A 47-year-old woman was diagnosed with right-sided triple-negative breast cancer. Staging showed localised disease. She underwent a modified radical mastectomy (MRM). Pathology: T2N1, triple-negative, an aggressive subtype that usually needs comprehensive therapy. She received adjuvant chemotherapy (8 cycles), followed by radiation to the right chest wall and supraclavicular fossa: 40 Gy in 15 fractions over 3 weeks. She then moved into follow-up.
Nine months later: a faint spark on the scan
On routine PET-CT, a single, isolated hotspot appeared in the right internal mammary node (IMN)—with no disease elsewhere. A gut-punch moment, but also a clearly defined target.
Tumour board huddle: the smartest next step
The case went to the multidisciplinary tumour board. Local options considered: surgery vs radiation. Surgery wasn’t chosen, so the team planned high-precision re-irradiation to the IMN. Because she’d been irradiated just months earlier, safety demanded meticulous planning.
The previous 3D-CRT tangential plan was imported and fused with the new planning CT. The radiation oncologist and physicist reviewed the dose already delivered at the IMN site and the cumulative exposure to organs at risk (OARs). Prescription: 40 Gy in 15 fractions to the recurrent IMN, delivered with IG-IMRT (image-guided, intensity-modulated radiotherapy) for millimetre-level accuracy and daily image verification.

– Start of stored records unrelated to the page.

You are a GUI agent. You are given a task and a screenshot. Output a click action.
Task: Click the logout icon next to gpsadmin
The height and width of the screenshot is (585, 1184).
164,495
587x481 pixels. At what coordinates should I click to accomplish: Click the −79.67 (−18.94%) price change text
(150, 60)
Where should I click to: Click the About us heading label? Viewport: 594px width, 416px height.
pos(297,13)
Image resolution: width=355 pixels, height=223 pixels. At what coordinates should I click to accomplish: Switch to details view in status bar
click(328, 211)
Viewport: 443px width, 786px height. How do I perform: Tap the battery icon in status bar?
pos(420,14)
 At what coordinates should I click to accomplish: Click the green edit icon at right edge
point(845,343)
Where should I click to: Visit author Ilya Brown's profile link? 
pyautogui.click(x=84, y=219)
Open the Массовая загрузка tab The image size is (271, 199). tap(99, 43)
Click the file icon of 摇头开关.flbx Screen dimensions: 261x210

In plain English: we overlaid the old radiation “footprints” onto the new map so we could hit the recurrence precisely without overdosing nearby normal tissues.
How she did
She tolerated treatment well with no acute morbidity. Daily image guidance kept the target centred and protected normal tissues.
The result that matters
At 3 months post-IMN radiation, PET-CT showed a complete metabolic response—the hotspot was gone, and no other disease was seen. She remains disease-free on follow-up at 10 months (and counting).

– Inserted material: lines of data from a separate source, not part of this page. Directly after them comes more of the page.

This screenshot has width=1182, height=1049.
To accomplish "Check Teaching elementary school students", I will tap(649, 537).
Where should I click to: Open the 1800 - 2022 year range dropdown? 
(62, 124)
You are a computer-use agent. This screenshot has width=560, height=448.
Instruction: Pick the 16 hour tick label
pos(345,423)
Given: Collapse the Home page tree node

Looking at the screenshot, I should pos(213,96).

Breast cancer isn’t one disease; triple-negative can be fierce. Yet even after previous radiation, a well-selected, precisely planned second course can be feasible and effective when recurrence is localised and the team rigorously accounts for cumulative dose. With timely scans, clear tumour-board decisions, and precision tech, a setback can become a second victory.